Work order: Copy out all the data, word for word.

━━ Recorded information ━━

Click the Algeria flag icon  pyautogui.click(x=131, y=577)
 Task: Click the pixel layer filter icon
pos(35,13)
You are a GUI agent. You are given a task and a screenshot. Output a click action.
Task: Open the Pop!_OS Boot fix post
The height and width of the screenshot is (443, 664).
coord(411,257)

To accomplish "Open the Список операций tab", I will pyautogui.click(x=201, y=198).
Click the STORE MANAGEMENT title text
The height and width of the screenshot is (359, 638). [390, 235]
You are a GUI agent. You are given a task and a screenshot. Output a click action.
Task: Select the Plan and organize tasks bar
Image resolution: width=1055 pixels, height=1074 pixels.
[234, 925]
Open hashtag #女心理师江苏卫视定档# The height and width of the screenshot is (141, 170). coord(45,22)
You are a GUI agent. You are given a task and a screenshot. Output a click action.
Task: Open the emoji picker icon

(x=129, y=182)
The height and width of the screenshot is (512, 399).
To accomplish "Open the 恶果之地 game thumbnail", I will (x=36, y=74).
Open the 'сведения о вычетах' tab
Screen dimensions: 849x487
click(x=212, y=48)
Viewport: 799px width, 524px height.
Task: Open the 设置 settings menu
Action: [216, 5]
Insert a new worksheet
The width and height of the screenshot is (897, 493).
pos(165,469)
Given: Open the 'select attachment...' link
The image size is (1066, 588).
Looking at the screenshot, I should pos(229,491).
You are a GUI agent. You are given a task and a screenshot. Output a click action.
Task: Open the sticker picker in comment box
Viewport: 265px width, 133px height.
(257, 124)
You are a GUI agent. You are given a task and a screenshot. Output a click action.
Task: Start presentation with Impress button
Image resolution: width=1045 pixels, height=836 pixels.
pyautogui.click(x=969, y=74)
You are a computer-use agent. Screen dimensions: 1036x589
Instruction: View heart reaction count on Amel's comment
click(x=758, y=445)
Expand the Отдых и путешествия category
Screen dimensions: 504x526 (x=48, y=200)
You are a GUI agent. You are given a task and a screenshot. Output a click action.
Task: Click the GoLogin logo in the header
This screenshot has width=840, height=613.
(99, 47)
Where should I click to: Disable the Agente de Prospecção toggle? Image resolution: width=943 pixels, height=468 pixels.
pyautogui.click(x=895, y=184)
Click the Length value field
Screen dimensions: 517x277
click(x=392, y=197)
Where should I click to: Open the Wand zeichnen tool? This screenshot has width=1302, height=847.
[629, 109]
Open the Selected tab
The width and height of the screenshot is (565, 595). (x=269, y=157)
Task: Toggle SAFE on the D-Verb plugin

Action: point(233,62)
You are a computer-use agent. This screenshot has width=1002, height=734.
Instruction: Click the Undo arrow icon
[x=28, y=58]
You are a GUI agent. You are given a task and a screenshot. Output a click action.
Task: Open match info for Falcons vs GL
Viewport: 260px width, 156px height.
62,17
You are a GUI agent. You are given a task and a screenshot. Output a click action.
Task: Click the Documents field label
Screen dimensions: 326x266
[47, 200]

━━━

Solution to this exercise:
Click the Algeria flag icon  pyautogui.click(x=131, y=577)
 Task: Click the pixel layer filter icon
pos(35,13)
You are a GUI agent. You are given a task and a screenshot. Output a click action.
Task: Open the Pop!_OS Boot fix post
The height and width of the screenshot is (443, 664).
coord(411,257)

To accomplish "Open the Список операций tab", I will pyautogui.click(x=201, y=198).
Click the STORE MANAGEMENT title text
The height and width of the screenshot is (359, 638). [390, 235]
You are a GUI agent. You are given a task and a screenshot. Output a click action.
Task: Select the Plan and organize tasks bar
Image resolution: width=1055 pixels, height=1074 pixels.
[234, 925]
Open hashtag #女心理师江苏卫视定档# The height and width of the screenshot is (141, 170). coord(45,22)
You are a GUI agent. You are given a task and a screenshot. Output a click action.
Task: Open the emoji picker icon

(x=129, y=182)
The height and width of the screenshot is (512, 399).
To accomplish "Open the 恶果之地 game thumbnail", I will (x=36, y=74).
Open the 'сведения о вычетах' tab
Screen dimensions: 849x487
click(x=212, y=48)
Viewport: 799px width, 524px height.
Task: Open the 设置 settings menu
Action: [216, 5]
Insert a new worksheet
The width and height of the screenshot is (897, 493).
pos(165,469)
Given: Open the 'select attachment...' link
The image size is (1066, 588).
Looking at the screenshot, I should pos(229,491).
You are a GUI agent. You are given a task and a screenshot. Output a click action.
Task: Open the sticker picker in comment box
Viewport: 265px width, 133px height.
(257, 124)
You are a GUI agent. You are given a task and a screenshot. Output a click action.
Task: Start presentation with Impress button
Image resolution: width=1045 pixels, height=836 pixels.
pyautogui.click(x=969, y=74)
You are a computer-use agent. Screen dimensions: 1036x589
Instruction: View heart reaction count on Amel's comment
click(x=758, y=445)
Expand the Отдых и путешествия category
Screen dimensions: 504x526 (x=48, y=200)
You are a GUI agent. You are given a task and a screenshot. Output a click action.
Task: Click the GoLogin logo in the header
This screenshot has width=840, height=613.
(99, 47)
Where should I click to: Disable the Agente de Prospecção toggle? Image resolution: width=943 pixels, height=468 pixels.
pyautogui.click(x=895, y=184)
Click the Length value field
Screen dimensions: 517x277
click(x=392, y=197)
Where should I click to: Open the Wand zeichnen tool? This screenshot has width=1302, height=847.
[629, 109]
Open the Selected tab
The width and height of the screenshot is (565, 595). (x=269, y=157)
Task: Toggle SAFE on the D-Verb plugin

Action: point(233,62)
You are a computer-use agent. This screenshot has width=1002, height=734.
Instruction: Click the Undo arrow icon
[x=28, y=58]
You are a GUI agent. You are given a task and a screenshot. Output a click action.
Task: Open match info for Falcons vs GL
Viewport: 260px width, 156px height.
62,17
You are a GUI agent. You are given a task and a screenshot. Output a click action.
Task: Click the Documents field label
Screen dimensions: 326x266
[47, 200]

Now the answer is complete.